Top of Information supplied

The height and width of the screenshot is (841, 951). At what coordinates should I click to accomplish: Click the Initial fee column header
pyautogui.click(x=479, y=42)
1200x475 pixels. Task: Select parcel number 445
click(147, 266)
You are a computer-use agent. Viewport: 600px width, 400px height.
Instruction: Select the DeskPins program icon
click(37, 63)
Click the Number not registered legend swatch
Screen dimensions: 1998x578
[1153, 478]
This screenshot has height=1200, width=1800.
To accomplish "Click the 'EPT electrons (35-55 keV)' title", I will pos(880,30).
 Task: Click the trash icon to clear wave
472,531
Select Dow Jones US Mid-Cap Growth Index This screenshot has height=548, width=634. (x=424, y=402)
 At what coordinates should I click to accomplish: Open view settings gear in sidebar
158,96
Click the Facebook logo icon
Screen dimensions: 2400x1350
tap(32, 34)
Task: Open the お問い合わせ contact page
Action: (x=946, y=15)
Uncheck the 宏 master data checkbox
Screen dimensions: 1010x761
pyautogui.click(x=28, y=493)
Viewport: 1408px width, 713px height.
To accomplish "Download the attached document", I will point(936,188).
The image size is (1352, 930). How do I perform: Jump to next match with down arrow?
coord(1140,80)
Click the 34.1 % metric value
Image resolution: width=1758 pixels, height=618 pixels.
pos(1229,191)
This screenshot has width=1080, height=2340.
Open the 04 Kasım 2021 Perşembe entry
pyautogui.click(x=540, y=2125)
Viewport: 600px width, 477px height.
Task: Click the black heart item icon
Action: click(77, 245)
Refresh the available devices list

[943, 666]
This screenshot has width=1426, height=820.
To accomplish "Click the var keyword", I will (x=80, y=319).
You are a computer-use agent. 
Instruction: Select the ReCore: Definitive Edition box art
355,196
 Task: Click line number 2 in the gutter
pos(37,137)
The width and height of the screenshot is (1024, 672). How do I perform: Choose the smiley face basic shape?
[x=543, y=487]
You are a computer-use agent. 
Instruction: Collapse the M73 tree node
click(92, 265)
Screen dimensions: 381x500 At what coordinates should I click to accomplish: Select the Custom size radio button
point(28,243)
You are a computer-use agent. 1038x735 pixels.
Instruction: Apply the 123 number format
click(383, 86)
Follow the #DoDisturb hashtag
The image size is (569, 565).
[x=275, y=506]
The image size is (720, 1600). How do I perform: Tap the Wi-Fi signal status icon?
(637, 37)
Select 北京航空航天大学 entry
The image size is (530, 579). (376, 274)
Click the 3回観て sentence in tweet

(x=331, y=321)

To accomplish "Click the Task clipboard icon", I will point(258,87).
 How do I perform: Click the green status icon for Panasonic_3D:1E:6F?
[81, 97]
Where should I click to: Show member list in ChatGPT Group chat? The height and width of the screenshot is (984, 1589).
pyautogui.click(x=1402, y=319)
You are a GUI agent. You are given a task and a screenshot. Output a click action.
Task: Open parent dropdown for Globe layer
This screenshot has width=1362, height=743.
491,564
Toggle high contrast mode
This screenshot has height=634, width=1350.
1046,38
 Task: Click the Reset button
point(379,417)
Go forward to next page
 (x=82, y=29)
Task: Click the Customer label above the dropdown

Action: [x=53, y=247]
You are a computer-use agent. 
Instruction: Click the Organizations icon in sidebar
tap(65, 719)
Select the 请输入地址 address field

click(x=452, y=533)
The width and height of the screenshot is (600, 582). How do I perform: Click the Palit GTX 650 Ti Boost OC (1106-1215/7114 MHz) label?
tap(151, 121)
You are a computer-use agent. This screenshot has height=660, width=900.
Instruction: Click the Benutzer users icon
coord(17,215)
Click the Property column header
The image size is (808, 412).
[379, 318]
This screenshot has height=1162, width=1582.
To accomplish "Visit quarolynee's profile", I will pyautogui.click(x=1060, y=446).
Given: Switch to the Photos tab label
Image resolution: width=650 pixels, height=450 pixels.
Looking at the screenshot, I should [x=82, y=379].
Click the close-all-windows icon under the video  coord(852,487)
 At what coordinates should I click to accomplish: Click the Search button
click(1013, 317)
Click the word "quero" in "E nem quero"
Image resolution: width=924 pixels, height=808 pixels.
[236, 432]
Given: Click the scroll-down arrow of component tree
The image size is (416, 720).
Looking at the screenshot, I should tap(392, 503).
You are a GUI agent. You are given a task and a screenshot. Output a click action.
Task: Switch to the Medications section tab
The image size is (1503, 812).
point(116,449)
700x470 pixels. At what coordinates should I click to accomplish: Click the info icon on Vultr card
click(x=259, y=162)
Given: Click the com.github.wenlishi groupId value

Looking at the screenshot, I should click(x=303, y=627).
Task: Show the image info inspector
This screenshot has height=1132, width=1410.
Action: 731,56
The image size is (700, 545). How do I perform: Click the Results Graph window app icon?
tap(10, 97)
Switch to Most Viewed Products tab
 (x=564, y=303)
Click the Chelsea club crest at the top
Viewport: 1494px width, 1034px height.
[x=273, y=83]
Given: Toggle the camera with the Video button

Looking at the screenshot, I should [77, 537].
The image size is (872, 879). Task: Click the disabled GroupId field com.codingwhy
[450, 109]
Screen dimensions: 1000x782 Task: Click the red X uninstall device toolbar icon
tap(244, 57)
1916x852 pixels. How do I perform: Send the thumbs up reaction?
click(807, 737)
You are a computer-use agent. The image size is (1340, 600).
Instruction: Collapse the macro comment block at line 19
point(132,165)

Bottom of Information supplied

### What this task involves
Your task is to retype all of the lines above exactly.

### Final answer
The height and width of the screenshot is (841, 951). At what coordinates should I click to accomplish: Click the Initial fee column header
pyautogui.click(x=479, y=42)
1200x475 pixels. Task: Select parcel number 445
click(147, 266)
You are a computer-use agent. Viewport: 600px width, 400px height.
Instruction: Select the DeskPins program icon
click(37, 63)
Click the Number not registered legend swatch
Screen dimensions: 1998x578
[1153, 478]
This screenshot has height=1200, width=1800.
To accomplish "Click the 'EPT electrons (35-55 keV)' title", I will pos(880,30).
 Task: Click the trash icon to clear wave
472,531
Select Dow Jones US Mid-Cap Growth Index This screenshot has height=548, width=634. (x=424, y=402)
 At what coordinates should I click to accomplish: Open view settings gear in sidebar
158,96
Click the Facebook logo icon
Screen dimensions: 2400x1350
tap(32, 34)
Task: Open the お問い合わせ contact page
Action: (x=946, y=15)
Uncheck the 宏 master data checkbox
Screen dimensions: 1010x761
pyautogui.click(x=28, y=493)
Viewport: 1408px width, 713px height.
To accomplish "Download the attached document", I will point(936,188).
The image size is (1352, 930). How do I perform: Jump to next match with down arrow?
coord(1140,80)
Click the 34.1 % metric value
Image resolution: width=1758 pixels, height=618 pixels.
pos(1229,191)
This screenshot has width=1080, height=2340.
Open the 04 Kasım 2021 Perşembe entry
pyautogui.click(x=540, y=2125)
Viewport: 600px width, 477px height.
Task: Click the black heart item icon
Action: click(77, 245)
Refresh the available devices list

[943, 666]
This screenshot has width=1426, height=820.
To accomplish "Click the var keyword", I will (x=80, y=319).
You are a computer-use agent. 
Instruction: Select the ReCore: Definitive Edition box art
355,196
 Task: Click line number 2 in the gutter
pos(37,137)
The width and height of the screenshot is (1024, 672). How do I perform: Choose the smiley face basic shape?
[x=543, y=487]
You are a computer-use agent. 
Instruction: Collapse the M73 tree node
click(92, 265)
Screen dimensions: 381x500 At what coordinates should I click to accomplish: Select the Custom size radio button
point(28,243)
You are a computer-use agent. 1038x735 pixels.
Instruction: Apply the 123 number format
click(383, 86)
Follow the #DoDisturb hashtag
The image size is (569, 565).
[x=275, y=506]
The image size is (720, 1600). How do I perform: Tap the Wi-Fi signal status icon?
(637, 37)
Select 北京航空航天大学 entry
The image size is (530, 579). (376, 274)
Click the 3回観て sentence in tweet

(x=331, y=321)

To accomplish "Click the Task clipboard icon", I will point(258,87).
 How do I perform: Click the green status icon for Panasonic_3D:1E:6F?
[81, 97]
Where should I click to: Show member list in ChatGPT Group chat? The height and width of the screenshot is (984, 1589).
pyautogui.click(x=1402, y=319)
You are a GUI agent. You are given a task and a screenshot. Output a click action.
Task: Open parent dropdown for Globe layer
This screenshot has width=1362, height=743.
491,564
Toggle high contrast mode
This screenshot has height=634, width=1350.
1046,38
 Task: Click the Reset button
point(379,417)
Go forward to next page
 (x=82, y=29)
Task: Click the Customer label above the dropdown

Action: [x=53, y=247]
You are a computer-use agent. 
Instruction: Click the Organizations icon in sidebar
tap(65, 719)
Select the 请输入地址 address field

click(x=452, y=533)
The width and height of the screenshot is (600, 582). How do I perform: Click the Palit GTX 650 Ti Boost OC (1106-1215/7114 MHz) label?
tap(151, 121)
You are a computer-use agent. This screenshot has height=660, width=900.
Instruction: Click the Benutzer users icon
coord(17,215)
Click the Property column header
The image size is (808, 412).
[379, 318]
This screenshot has height=1162, width=1582.
To accomplish "Visit quarolynee's profile", I will pyautogui.click(x=1060, y=446).
Given: Switch to the Photos tab label
Image resolution: width=650 pixels, height=450 pixels.
Looking at the screenshot, I should [x=82, y=379].
Click the close-all-windows icon under the video  coord(852,487)
 At what coordinates should I click to accomplish: Click the Search button
click(1013, 317)
Click the word "quero" in "E nem quero"
Image resolution: width=924 pixels, height=808 pixels.
[236, 432]
Given: Click the scroll-down arrow of component tree
The image size is (416, 720).
Looking at the screenshot, I should tap(392, 503).
You are a GUI agent. You are given a task and a screenshot. Output a click action.
Task: Switch to the Medications section tab
The image size is (1503, 812).
point(116,449)
700x470 pixels. At what coordinates should I click to accomplish: Click the info icon on Vultr card
click(x=259, y=162)
Given: Click the com.github.wenlishi groupId value

Looking at the screenshot, I should click(x=303, y=627).
Task: Show the image info inspector
This screenshot has height=1132, width=1410.
Action: 731,56
The image size is (700, 545). How do I perform: Click the Results Graph window app icon?
tap(10, 97)
Switch to Most Viewed Products tab
 (x=564, y=303)
Click the Chelsea club crest at the top
Viewport: 1494px width, 1034px height.
[x=273, y=83]
Given: Toggle the camera with the Video button

Looking at the screenshot, I should [77, 537].
The image size is (872, 879). Task: Click the disabled GroupId field com.codingwhy
[450, 109]
Screen dimensions: 1000x782 Task: Click the red X uninstall device toolbar icon
tap(244, 57)
1916x852 pixels. How do I perform: Send the thumbs up reaction?
click(807, 737)
You are a computer-use agent. The image size is (1340, 600).
Instruction: Collapse the macro comment block at line 19
point(132,165)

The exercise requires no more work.